Your output should be the entries below, from the first line up to and including the line with "Task: Toggle dark mode with the moon icon", reproduced exactly and with no other lines.

============

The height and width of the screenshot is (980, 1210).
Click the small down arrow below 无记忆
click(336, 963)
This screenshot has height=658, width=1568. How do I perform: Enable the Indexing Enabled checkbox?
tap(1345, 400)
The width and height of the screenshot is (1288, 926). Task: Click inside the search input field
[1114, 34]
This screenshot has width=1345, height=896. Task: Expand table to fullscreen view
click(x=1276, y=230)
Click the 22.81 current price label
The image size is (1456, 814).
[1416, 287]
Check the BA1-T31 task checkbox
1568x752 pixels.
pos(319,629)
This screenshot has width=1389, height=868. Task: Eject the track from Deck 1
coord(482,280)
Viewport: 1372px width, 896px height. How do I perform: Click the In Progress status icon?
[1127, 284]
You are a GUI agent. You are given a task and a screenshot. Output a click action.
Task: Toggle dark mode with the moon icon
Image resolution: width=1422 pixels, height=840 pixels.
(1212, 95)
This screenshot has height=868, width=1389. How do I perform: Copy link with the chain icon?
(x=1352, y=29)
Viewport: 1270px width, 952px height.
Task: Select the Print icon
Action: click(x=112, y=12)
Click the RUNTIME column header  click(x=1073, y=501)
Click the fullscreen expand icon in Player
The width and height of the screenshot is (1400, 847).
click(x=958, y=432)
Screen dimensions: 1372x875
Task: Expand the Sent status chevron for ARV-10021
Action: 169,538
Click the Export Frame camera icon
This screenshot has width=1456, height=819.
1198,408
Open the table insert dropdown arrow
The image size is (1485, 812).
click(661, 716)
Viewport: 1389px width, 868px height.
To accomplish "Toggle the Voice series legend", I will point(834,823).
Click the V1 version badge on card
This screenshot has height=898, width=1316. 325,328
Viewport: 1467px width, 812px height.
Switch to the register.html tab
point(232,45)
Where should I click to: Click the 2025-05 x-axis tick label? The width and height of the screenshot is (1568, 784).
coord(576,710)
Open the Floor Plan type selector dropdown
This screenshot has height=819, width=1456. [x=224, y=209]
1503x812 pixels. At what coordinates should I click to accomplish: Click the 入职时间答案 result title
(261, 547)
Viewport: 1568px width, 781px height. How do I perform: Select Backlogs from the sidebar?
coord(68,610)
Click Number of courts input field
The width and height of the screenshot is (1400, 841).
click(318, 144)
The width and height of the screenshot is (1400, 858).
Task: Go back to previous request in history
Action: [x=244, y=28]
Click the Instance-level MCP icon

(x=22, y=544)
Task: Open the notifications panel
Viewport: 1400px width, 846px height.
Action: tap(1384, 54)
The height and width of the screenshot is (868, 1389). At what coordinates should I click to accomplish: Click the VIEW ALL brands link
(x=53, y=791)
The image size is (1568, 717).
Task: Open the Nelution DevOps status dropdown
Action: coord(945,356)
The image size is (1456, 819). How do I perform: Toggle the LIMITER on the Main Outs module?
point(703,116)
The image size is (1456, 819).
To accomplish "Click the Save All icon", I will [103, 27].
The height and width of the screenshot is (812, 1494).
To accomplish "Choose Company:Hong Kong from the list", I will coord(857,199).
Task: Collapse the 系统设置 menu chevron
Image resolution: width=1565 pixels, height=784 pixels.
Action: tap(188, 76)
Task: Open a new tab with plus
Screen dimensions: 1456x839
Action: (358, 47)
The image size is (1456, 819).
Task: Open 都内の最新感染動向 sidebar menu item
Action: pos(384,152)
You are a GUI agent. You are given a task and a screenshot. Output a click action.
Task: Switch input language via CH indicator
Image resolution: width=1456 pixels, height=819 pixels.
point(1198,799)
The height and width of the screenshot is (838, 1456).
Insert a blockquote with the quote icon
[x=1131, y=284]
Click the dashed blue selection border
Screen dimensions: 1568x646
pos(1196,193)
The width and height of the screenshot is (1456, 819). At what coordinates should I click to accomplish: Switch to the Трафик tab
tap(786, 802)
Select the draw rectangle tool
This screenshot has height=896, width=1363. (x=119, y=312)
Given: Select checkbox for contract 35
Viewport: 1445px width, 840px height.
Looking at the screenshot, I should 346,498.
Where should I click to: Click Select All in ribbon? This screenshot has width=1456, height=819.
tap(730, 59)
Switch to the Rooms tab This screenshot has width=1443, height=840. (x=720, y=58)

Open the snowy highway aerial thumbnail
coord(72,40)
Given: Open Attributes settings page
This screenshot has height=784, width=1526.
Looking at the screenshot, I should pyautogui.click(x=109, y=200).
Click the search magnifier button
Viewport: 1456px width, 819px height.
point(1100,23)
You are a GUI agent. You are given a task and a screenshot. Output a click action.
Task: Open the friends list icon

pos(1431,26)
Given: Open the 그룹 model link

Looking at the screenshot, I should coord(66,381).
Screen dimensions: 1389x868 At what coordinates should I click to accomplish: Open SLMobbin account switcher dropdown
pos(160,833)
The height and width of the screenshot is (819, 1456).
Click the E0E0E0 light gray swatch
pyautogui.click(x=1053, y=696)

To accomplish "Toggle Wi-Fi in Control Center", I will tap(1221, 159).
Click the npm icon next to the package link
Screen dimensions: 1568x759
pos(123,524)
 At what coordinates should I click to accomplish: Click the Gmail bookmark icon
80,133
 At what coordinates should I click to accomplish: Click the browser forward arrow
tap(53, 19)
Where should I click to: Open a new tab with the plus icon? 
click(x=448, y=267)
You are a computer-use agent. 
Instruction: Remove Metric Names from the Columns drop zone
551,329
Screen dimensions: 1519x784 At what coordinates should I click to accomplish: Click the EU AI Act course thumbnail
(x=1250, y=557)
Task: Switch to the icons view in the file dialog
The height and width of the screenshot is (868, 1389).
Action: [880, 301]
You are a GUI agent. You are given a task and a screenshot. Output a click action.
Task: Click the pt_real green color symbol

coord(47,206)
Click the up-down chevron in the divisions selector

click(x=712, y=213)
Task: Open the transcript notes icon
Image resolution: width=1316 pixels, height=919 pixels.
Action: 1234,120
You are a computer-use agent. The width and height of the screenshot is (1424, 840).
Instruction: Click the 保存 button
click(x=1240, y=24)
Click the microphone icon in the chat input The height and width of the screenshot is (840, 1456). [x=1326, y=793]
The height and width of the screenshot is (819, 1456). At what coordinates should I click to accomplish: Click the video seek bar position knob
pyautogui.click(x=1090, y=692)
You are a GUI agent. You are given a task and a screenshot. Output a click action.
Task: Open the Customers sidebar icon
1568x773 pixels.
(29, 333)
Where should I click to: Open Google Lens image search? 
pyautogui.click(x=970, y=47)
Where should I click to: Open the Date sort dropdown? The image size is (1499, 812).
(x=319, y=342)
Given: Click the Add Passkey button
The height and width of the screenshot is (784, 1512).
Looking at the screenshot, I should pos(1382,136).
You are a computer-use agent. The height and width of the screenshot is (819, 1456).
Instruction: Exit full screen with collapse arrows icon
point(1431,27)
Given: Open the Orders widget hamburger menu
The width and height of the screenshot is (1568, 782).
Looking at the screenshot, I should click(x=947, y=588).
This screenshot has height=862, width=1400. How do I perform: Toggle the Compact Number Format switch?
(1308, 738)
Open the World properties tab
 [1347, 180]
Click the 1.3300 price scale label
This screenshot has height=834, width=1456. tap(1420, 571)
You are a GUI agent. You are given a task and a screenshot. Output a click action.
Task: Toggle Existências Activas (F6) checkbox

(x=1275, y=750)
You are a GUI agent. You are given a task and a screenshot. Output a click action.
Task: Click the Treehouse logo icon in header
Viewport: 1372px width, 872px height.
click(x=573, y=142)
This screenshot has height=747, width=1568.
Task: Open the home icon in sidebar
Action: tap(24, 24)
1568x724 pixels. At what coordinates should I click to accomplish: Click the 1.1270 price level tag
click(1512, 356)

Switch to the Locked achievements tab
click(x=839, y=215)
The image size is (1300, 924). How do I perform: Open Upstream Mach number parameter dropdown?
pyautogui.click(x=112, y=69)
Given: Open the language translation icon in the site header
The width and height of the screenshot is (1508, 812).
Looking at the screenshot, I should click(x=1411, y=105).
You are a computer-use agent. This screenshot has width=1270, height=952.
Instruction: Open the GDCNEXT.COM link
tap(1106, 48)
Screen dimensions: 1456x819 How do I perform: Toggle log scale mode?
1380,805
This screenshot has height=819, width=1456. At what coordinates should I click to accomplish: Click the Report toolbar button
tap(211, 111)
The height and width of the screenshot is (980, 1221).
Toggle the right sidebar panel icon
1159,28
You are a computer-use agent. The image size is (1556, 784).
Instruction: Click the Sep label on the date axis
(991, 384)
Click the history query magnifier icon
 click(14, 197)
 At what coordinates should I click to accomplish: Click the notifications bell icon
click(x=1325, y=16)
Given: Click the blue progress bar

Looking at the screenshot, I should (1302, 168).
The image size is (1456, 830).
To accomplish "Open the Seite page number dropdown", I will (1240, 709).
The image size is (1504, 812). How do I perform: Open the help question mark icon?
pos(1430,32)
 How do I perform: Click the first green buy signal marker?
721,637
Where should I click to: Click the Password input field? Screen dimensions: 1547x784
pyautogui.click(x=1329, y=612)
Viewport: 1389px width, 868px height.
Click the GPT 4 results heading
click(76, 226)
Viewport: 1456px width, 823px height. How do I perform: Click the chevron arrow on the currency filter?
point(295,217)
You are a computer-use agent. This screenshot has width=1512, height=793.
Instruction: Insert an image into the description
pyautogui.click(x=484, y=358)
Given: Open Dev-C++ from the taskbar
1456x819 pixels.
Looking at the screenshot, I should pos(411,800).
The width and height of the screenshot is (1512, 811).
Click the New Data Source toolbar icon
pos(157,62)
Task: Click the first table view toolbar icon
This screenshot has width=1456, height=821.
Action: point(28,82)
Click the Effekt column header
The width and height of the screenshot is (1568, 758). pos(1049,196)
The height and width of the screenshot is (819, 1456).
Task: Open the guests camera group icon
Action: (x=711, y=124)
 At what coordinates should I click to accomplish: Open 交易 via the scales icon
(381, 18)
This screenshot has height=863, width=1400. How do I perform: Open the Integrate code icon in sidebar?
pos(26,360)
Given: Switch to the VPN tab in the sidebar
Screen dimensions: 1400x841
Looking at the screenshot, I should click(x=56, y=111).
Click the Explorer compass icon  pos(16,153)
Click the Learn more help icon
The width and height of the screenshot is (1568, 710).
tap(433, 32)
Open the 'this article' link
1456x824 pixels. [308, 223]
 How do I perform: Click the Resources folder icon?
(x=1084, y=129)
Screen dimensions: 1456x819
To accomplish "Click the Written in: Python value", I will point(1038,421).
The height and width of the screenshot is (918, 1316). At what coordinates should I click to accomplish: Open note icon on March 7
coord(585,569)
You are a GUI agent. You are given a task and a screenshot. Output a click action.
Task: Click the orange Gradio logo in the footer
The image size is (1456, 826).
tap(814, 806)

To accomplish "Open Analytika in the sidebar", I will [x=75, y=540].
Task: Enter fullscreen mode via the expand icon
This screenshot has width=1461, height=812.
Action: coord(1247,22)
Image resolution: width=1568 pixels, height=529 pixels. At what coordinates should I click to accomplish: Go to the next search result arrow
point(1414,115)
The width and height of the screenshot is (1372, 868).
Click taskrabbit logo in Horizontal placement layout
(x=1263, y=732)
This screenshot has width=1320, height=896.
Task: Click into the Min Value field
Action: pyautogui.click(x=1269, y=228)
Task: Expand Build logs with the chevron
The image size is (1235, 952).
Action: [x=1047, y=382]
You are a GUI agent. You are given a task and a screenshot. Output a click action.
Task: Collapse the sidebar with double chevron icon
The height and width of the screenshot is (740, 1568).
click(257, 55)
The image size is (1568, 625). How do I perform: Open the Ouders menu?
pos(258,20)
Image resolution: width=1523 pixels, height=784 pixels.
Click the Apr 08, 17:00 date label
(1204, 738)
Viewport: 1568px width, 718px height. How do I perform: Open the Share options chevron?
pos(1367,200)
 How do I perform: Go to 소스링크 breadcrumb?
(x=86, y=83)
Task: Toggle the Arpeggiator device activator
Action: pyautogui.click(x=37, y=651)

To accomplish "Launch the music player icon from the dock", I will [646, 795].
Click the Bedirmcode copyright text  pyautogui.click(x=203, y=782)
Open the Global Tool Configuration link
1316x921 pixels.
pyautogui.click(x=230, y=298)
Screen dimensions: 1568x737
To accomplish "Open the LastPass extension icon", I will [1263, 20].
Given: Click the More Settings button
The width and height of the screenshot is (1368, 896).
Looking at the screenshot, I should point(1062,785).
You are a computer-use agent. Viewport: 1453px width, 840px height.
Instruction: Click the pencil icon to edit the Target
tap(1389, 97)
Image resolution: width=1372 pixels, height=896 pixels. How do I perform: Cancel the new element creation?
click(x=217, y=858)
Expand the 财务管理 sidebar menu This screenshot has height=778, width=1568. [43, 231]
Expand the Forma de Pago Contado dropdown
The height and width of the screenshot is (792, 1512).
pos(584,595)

============

Task response.
The height and width of the screenshot is (980, 1210).
Click the small down arrow below 无记忆
click(336, 963)
This screenshot has height=658, width=1568. How do I perform: Enable the Indexing Enabled checkbox?
tap(1345, 400)
The width and height of the screenshot is (1288, 926). Task: Click inside the search input field
[1114, 34]
This screenshot has width=1345, height=896. Task: Expand table to fullscreen view
click(x=1276, y=230)
Click the 22.81 current price label
The image size is (1456, 814).
[1416, 287]
Check the BA1-T31 task checkbox
1568x752 pixels.
pos(319,629)
This screenshot has width=1389, height=868. Task: Eject the track from Deck 1
coord(482,280)
Viewport: 1372px width, 896px height. How do I perform: Click the In Progress status icon?
[1127, 284]
You are a GUI agent. You are given a task and a screenshot. Output a click action.
Task: Toggle dark mode with the moon icon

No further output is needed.